INSTRUCTIONS TO FOLLOW — For each line of the data that includes the word "agent", copy the line.

#### LISTED RECORDS

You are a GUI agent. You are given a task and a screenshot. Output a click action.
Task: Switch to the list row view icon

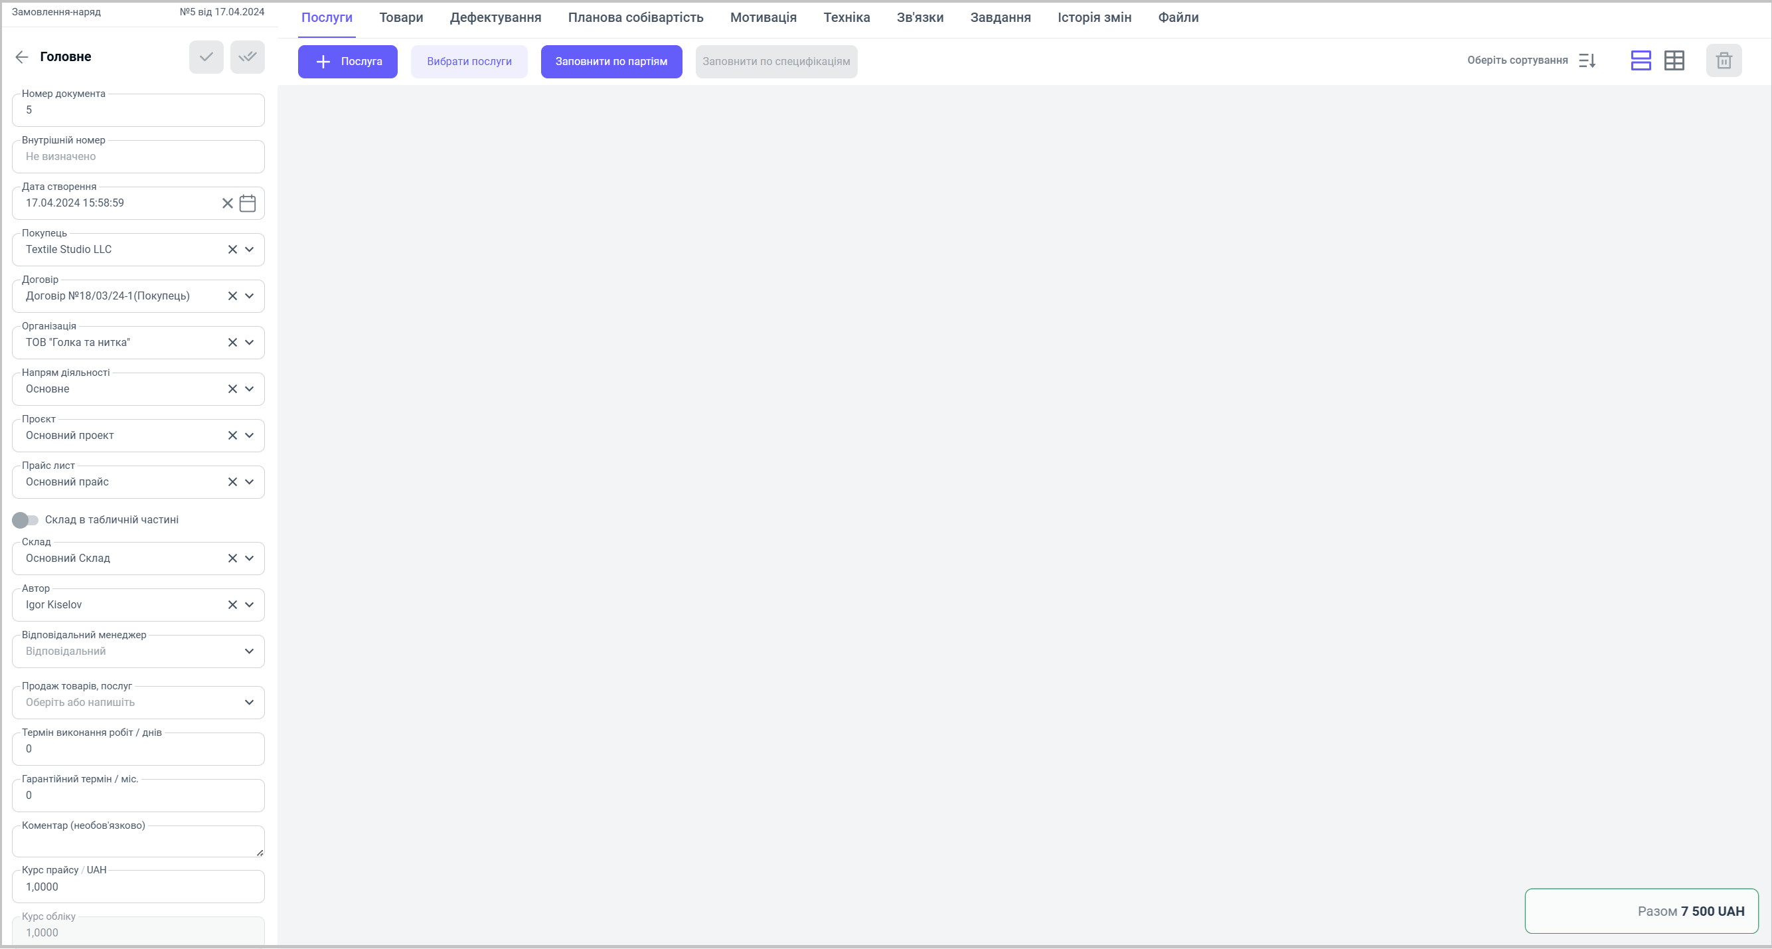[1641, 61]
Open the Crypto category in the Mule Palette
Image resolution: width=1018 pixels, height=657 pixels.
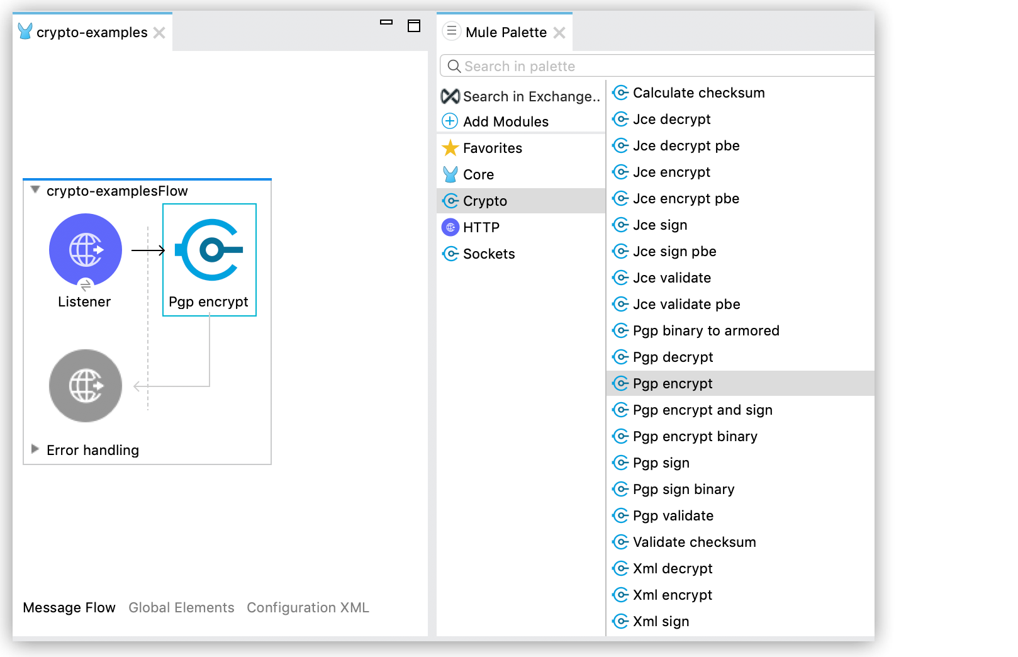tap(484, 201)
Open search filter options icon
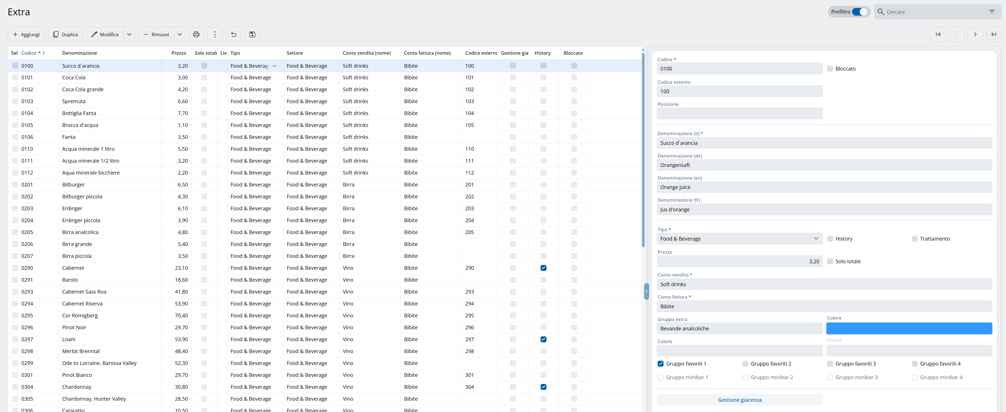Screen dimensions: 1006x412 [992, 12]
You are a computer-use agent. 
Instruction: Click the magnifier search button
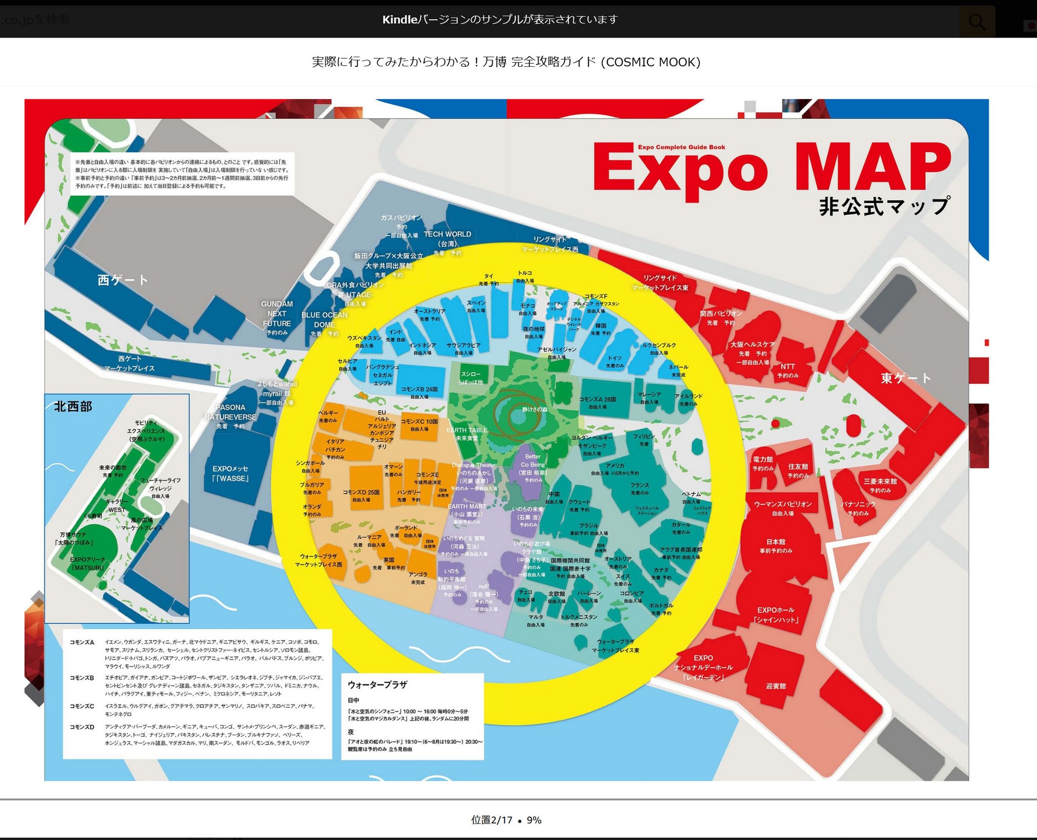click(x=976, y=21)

########
#### LISTED RECORDS

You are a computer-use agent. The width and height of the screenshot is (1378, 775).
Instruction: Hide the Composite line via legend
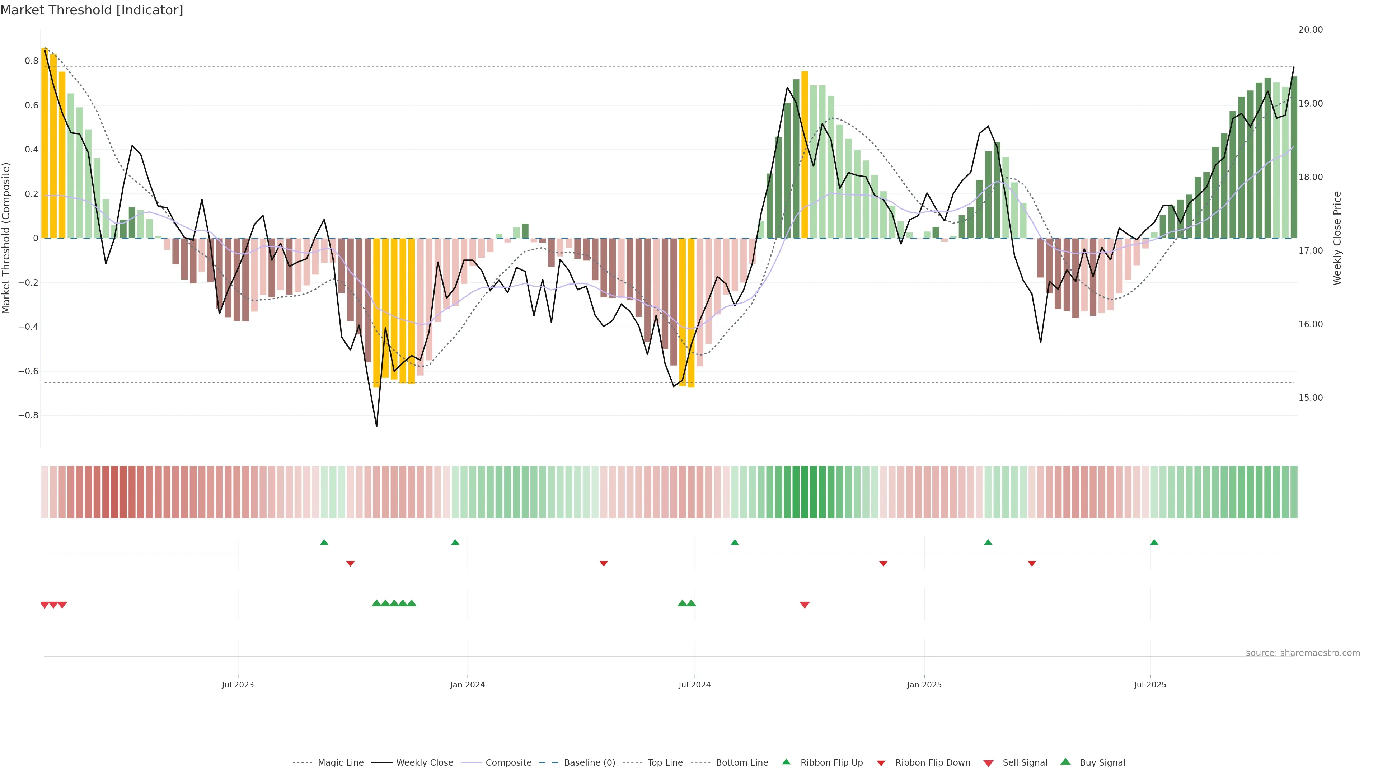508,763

########

SOLUTION TO THIS TASK —
You are a GUI agent. You are given a task and a screenshot. Output a click action.
You are a computer-use agent. 
You are a computer-use agent. The width and height of the screenshot is (1378, 775).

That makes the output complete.